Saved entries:
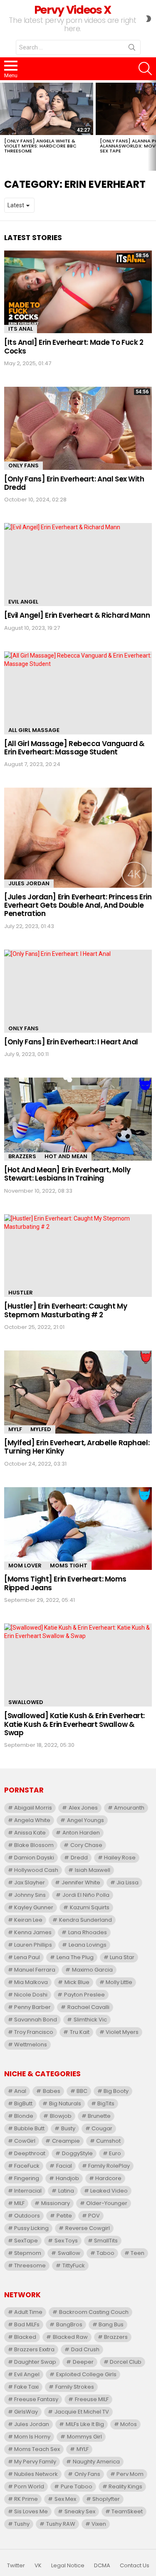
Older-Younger (106, 2203)
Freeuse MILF (92, 2399)
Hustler (20, 1293)
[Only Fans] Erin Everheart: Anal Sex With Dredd (74, 483)
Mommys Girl (84, 2437)
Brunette (99, 2116)
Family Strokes (74, 2387)
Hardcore (108, 2178)
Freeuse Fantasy (36, 2399)
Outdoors (27, 2216)
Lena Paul (27, 1957)
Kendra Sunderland (85, 1920)
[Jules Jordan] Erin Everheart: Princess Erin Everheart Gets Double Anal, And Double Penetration (77, 905)
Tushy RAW (60, 2524)
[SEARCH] (145, 68)
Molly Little (119, 1982)
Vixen (99, 2524)
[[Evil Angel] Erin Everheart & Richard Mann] (78, 564)
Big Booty (116, 2091)
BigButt (23, 2103)
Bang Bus (111, 2324)
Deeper (83, 2362)
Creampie (66, 2141)
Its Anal (20, 329)
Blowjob (61, 2116)
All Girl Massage (33, 730)
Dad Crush (85, 2349)
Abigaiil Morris (33, 1808)
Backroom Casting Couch (94, 2312)
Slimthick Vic (90, 2019)
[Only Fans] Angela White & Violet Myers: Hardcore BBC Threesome (40, 146)
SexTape (26, 2240)
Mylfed (40, 1429)
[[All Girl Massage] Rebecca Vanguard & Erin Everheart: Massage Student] (78, 692)
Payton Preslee (84, 1995)
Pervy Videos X (72, 9)
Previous (4, 125)
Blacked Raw (70, 2337)
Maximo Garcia (92, 1970)
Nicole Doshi (30, 1995)
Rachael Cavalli (88, 2007)
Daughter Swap (35, 2362)
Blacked (25, 2337)
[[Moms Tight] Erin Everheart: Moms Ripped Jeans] (78, 1528)
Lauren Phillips (33, 1945)
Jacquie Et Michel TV (81, 2412)
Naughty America (96, 2461)
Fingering (26, 2178)
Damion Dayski (34, 1857)
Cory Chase (86, 1845)
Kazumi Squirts (89, 1907)
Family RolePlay (109, 2166)
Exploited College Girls (86, 2374)
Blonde (23, 2116)
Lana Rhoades (87, 1932)
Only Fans (23, 465)
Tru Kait (79, 2032)
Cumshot (108, 2141)
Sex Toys (66, 2240)
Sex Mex (65, 2499)
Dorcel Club (125, 2362)
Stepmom (27, 2253)
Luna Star (122, 1957)
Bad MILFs (27, 2324)
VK (38, 2565)
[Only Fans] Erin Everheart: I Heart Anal (71, 1042)
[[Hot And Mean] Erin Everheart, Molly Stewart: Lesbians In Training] (78, 1119)
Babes (51, 2091)
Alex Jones (83, 1808)
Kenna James (33, 1932)
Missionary (55, 2203)
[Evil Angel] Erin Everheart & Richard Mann (77, 615)
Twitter (16, 2565)
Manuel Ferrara (34, 1970)
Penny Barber (32, 2007)
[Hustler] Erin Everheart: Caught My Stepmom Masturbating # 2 (65, 1310)
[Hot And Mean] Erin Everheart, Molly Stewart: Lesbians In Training (67, 1174)
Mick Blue (76, 1982)
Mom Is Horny (32, 2437)
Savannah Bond (35, 2019)
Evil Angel (23, 602)
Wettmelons (30, 2044)
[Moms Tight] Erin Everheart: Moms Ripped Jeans (65, 1583)
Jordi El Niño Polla (85, 1895)
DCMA (102, 2565)
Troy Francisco (33, 2032)
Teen (137, 2253)
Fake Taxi (26, 2387)
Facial (64, 2166)
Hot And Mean (66, 1156)
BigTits (105, 2103)
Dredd (79, 1857)
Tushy (22, 2524)
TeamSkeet (127, 2511)
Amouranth (129, 1808)
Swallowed (25, 1702)
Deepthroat (29, 2153)
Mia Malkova (31, 1982)
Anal (20, 2091)
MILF (19, 2203)
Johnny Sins (30, 1895)
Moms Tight (68, 1565)
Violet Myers (122, 2032)
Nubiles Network (36, 2474)
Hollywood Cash (36, 1870)
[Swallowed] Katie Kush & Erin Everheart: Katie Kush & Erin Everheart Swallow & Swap (74, 1724)
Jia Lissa (127, 1882)
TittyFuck (73, 2265)
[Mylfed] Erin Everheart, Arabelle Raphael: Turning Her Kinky (76, 1447)
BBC (82, 2091)
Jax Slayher (29, 1882)
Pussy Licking (31, 2228)
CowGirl (24, 2141)
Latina (66, 2191)
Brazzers (22, 1156)
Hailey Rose (120, 1857)
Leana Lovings (87, 1945)
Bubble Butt (29, 2128)
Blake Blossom (34, 1845)
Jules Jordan (29, 883)
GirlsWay (26, 2412)
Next (152, 125)
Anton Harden (81, 1833)
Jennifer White (81, 1882)
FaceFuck (27, 2166)
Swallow (69, 2253)
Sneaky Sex (79, 2511)
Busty (68, 2128)
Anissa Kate (30, 1833)
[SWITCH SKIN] (148, 18)
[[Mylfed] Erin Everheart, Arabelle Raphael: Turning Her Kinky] (78, 1392)
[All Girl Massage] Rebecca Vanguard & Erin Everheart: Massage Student (74, 748)
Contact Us (134, 2565)
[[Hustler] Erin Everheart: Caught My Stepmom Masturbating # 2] (78, 1255)
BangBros (69, 2324)
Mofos (128, 2424)
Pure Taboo (76, 2486)
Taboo (105, 2253)
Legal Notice (67, 2565)
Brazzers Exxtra (34, 2349)
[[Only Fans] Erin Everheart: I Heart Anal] (78, 991)
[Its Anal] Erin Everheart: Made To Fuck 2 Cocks (74, 346)
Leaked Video (109, 2191)
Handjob (67, 2178)
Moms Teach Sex (37, 2449)
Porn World (29, 2486)
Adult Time (28, 2312)
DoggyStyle (77, 2153)
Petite (64, 2216)
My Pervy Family (35, 2461)
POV (94, 2216)
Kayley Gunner (33, 1907)
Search (132, 49)
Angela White (32, 1820)
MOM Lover (25, 1565)
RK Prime (26, 2499)
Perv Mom (130, 2474)
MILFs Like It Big (85, 2424)
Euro (115, 2153)
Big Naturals (65, 2103)
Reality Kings (125, 2486)
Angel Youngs (85, 1820)
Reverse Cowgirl (87, 2228)
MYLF (15, 1429)
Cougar (102, 2128)
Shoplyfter (106, 2499)
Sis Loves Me (31, 2511)
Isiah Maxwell (92, 1870)
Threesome (30, 2265)
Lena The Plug (75, 1957)
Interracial (28, 2191)
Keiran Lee (28, 1920)
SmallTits (106, 2240)
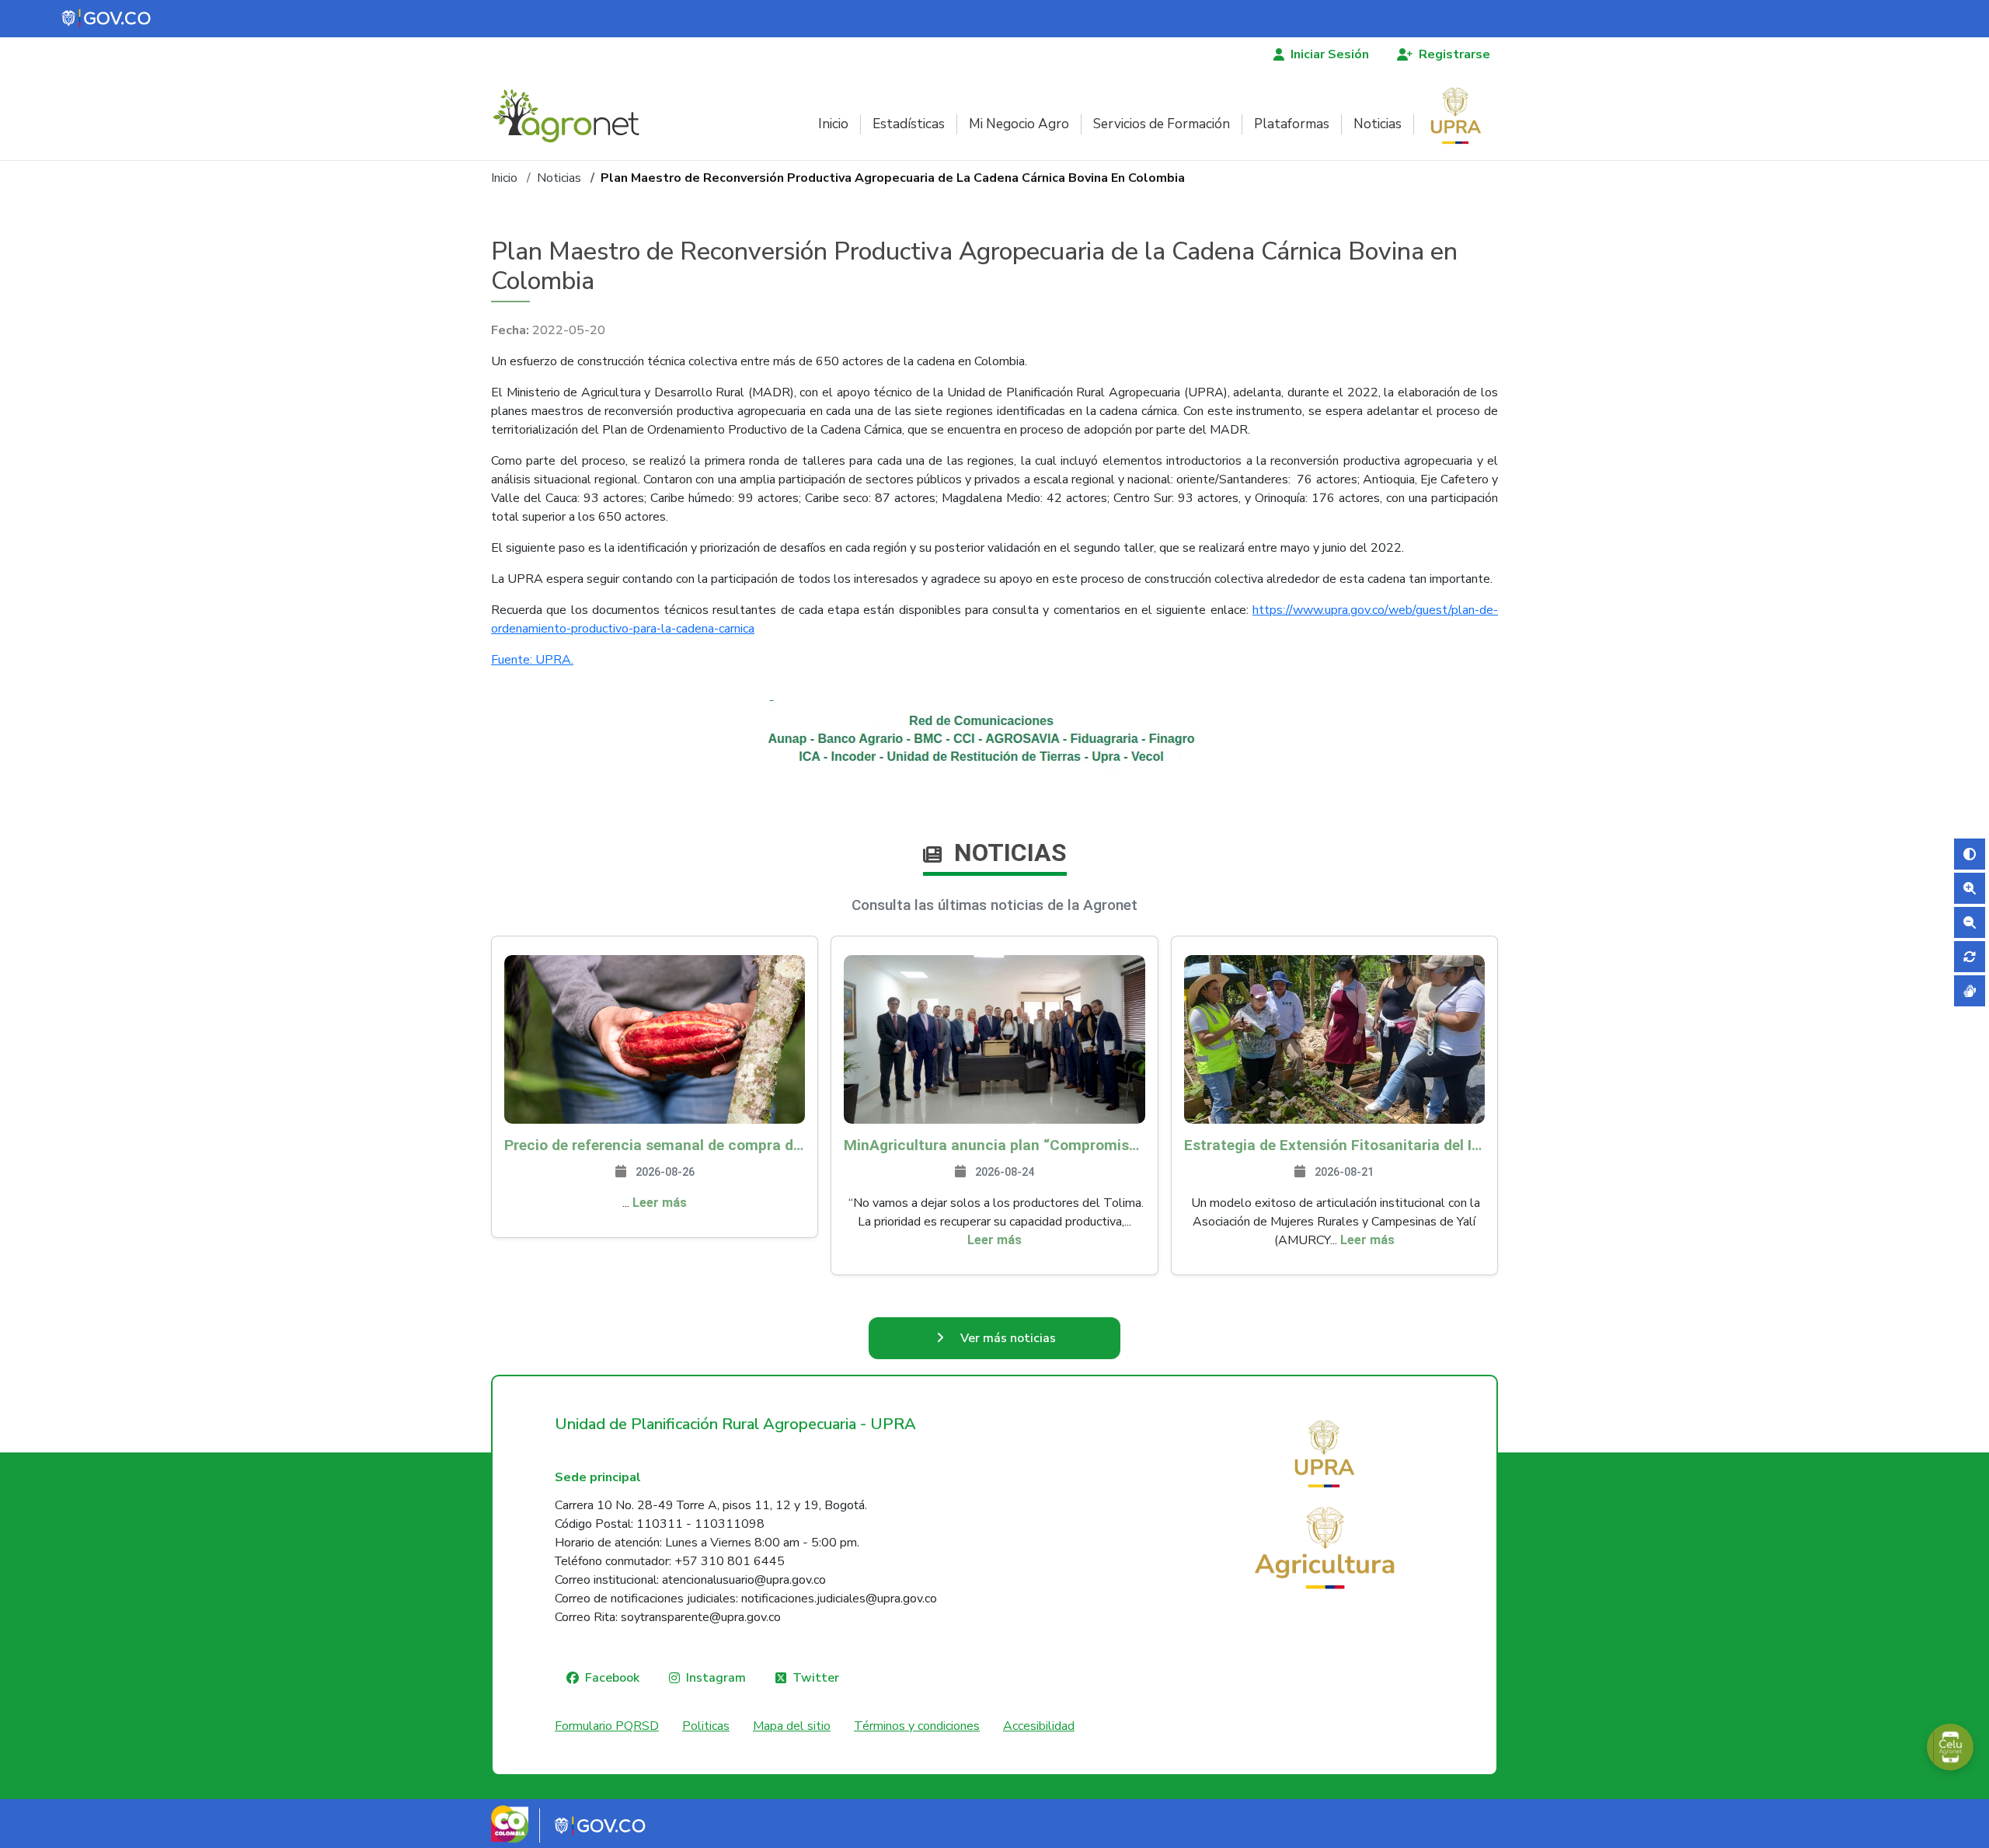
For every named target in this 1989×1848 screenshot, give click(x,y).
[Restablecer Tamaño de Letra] (1969, 956)
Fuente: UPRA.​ (532, 659)
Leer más (659, 1202)
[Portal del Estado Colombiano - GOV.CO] (107, 18)
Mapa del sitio (792, 1726)
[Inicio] (572, 116)
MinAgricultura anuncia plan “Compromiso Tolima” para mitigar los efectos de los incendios (994, 1145)
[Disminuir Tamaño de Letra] (1969, 922)
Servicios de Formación (1161, 124)
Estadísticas (909, 124)
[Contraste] (1969, 854)
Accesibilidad (1039, 1726)
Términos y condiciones (917, 1726)
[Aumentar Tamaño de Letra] (1969, 888)
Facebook (612, 1677)
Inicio (833, 124)
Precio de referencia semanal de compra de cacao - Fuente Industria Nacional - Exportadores (654, 1145)
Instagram (716, 1677)
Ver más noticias (1008, 1338)
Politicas (706, 1726)
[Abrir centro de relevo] (1969, 990)
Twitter (815, 1677)
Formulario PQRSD (607, 1726)
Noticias (1377, 124)
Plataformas (1291, 124)
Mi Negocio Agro (1019, 124)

■ **HOW TO COMPLETE THIS TASK**
What is the number of lines in the data that contain "Caught"? Write that number and nothing else.

■ **TASK RESPONSE**
2